*Problem requirements*: Copy the material from the line containing "Task: Open Appointment ID #3 link" through the line containing "Action: point(1098,335)", both included, swapping "Screen dimensions" for "Display size" and keeping everything else the same. Omit the pictures from your answer.

*Task data*:
------------------------------------
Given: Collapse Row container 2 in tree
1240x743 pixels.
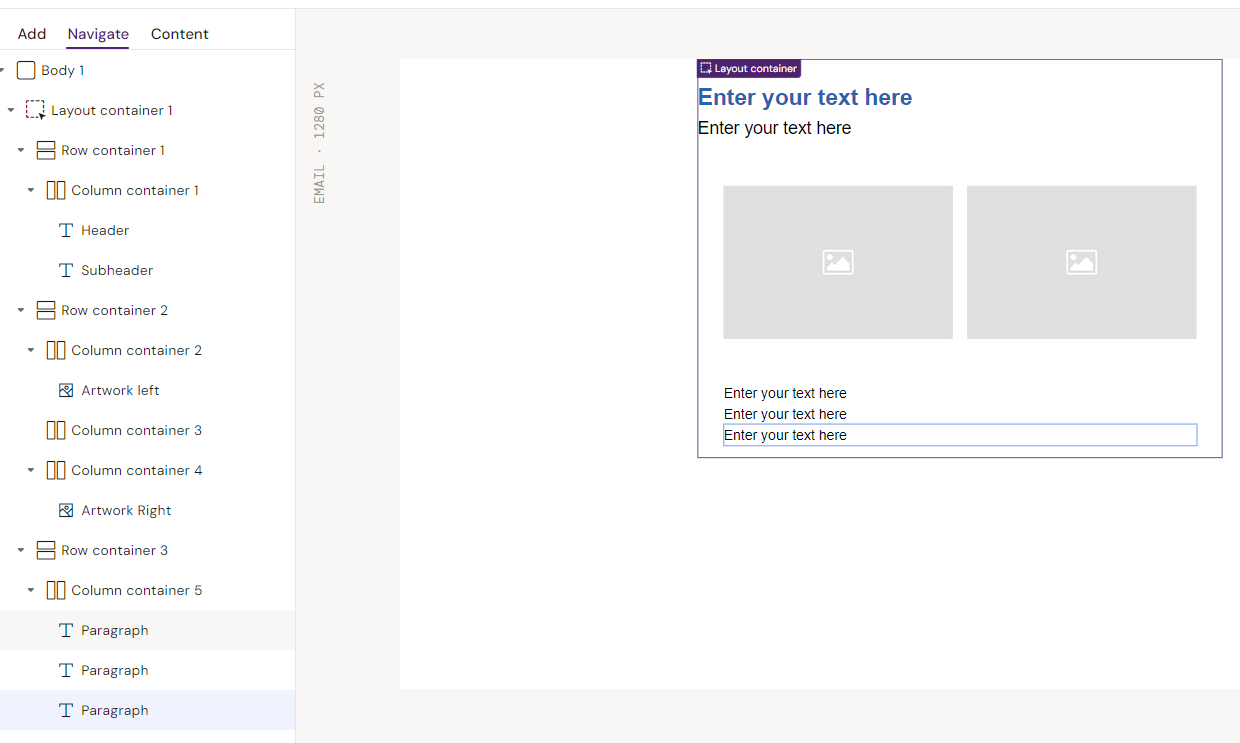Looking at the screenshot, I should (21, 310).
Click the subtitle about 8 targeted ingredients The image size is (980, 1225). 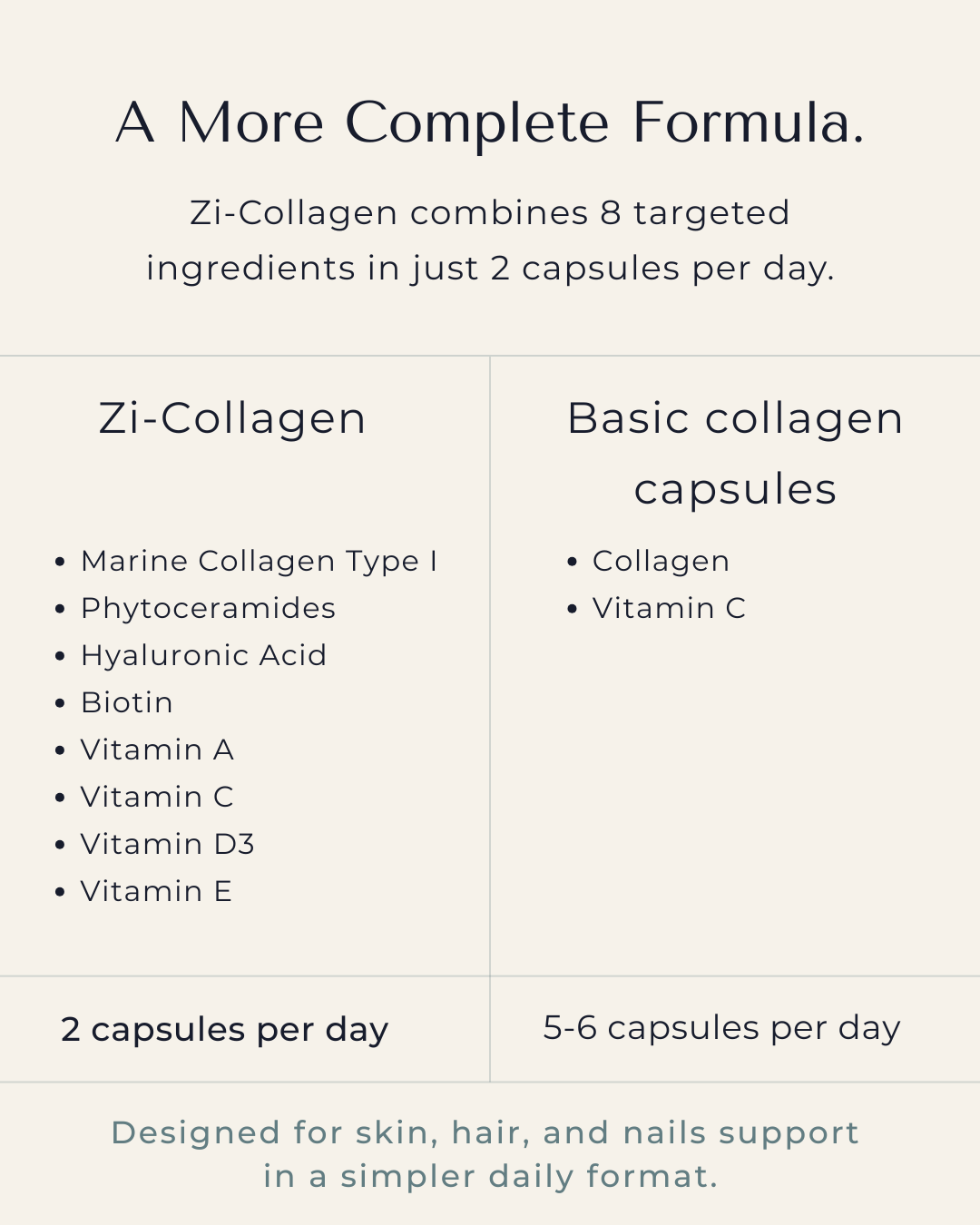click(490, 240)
------------------------------------
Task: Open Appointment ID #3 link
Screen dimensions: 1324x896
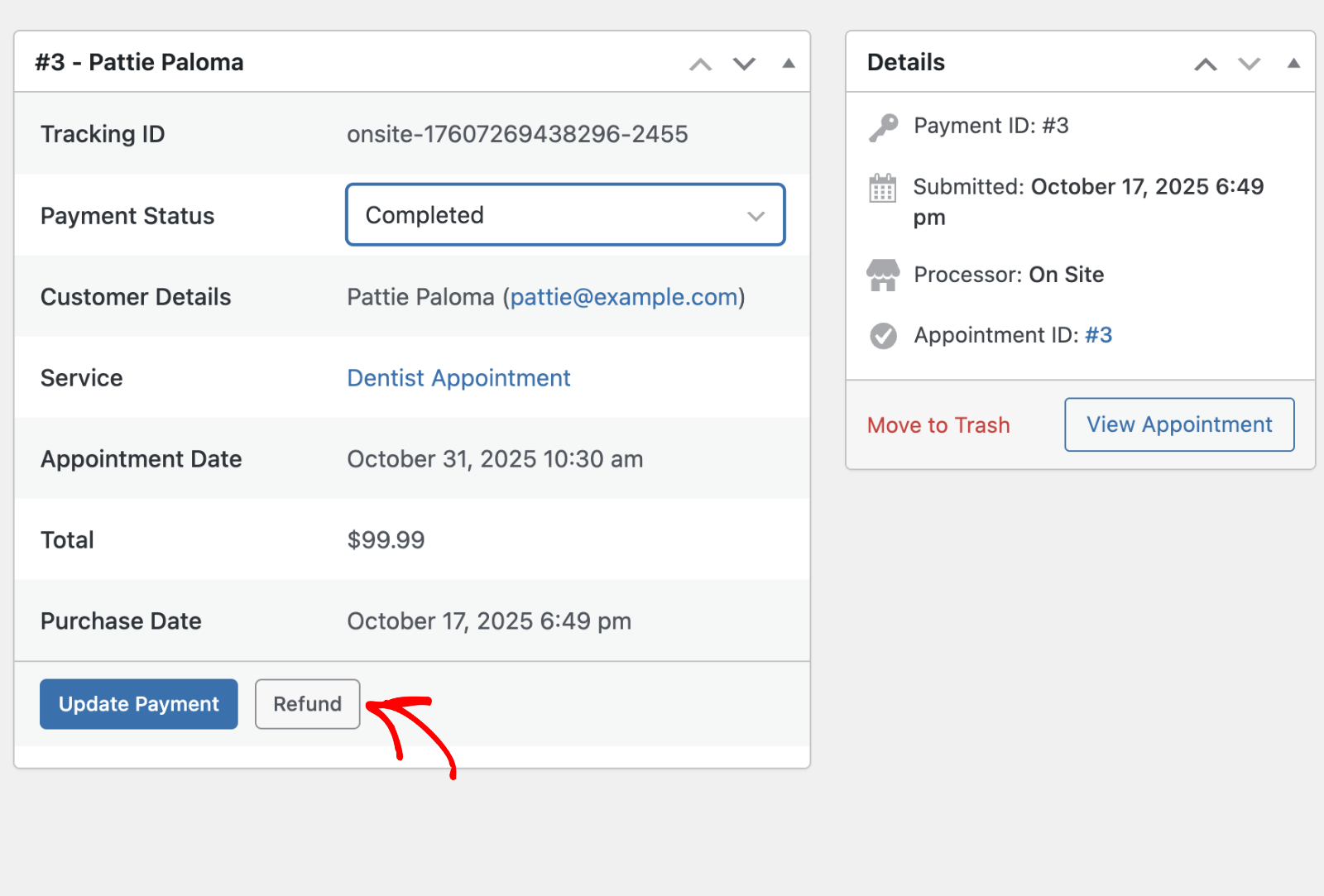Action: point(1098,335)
------------------------------------
*Answer for the task*:
Task: Open Appointment ID #3 link
Display size: 1324x896
Action: point(1098,335)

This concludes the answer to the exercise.